The problem:
For the entries that follow, produce an exact copy with no pictures in it.

Data shown:
- Opening Delimiter -

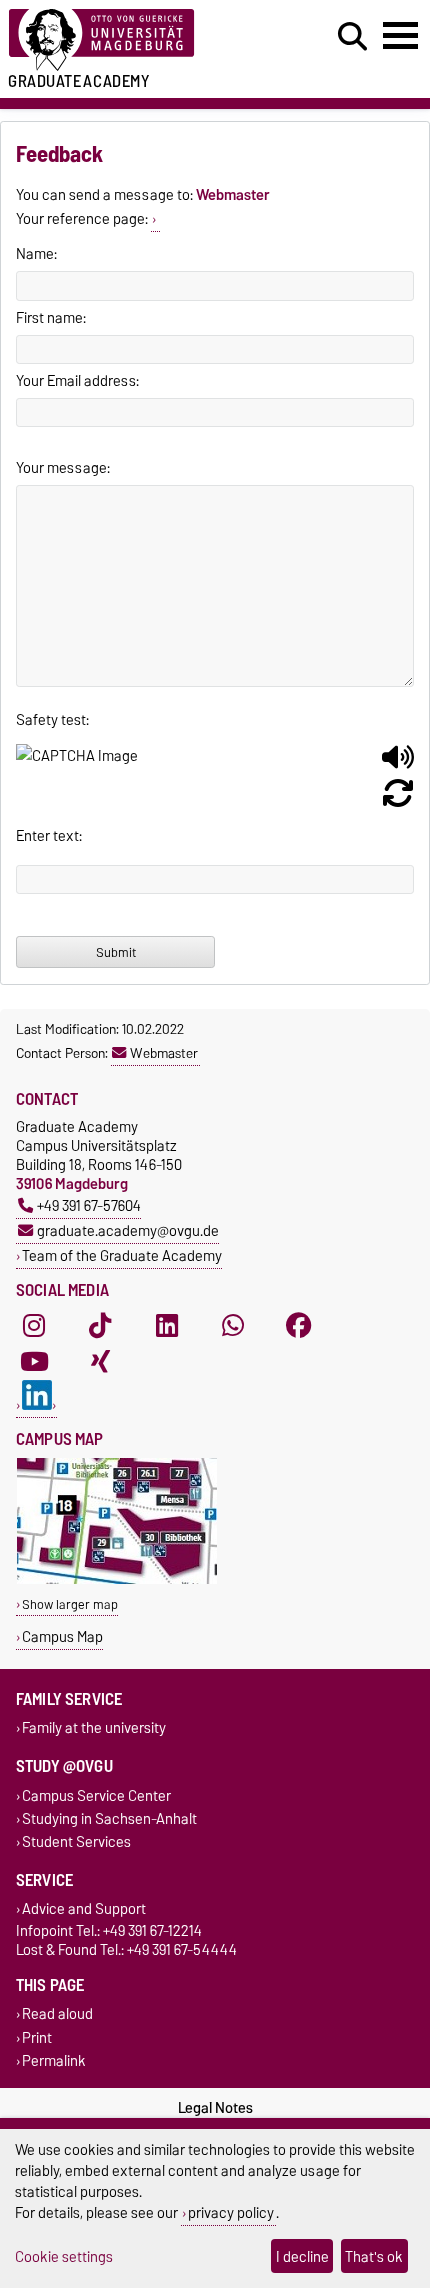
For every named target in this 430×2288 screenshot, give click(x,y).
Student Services (76, 1841)
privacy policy (231, 2212)
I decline (302, 2256)
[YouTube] (34, 1362)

- Closing Delimiter -

Response area:
For every named target in this 430×2288 screenshot, give click(x,y).
Student Services (76, 1841)
privacy policy (231, 2212)
I decline (302, 2256)
[YouTube] (34, 1362)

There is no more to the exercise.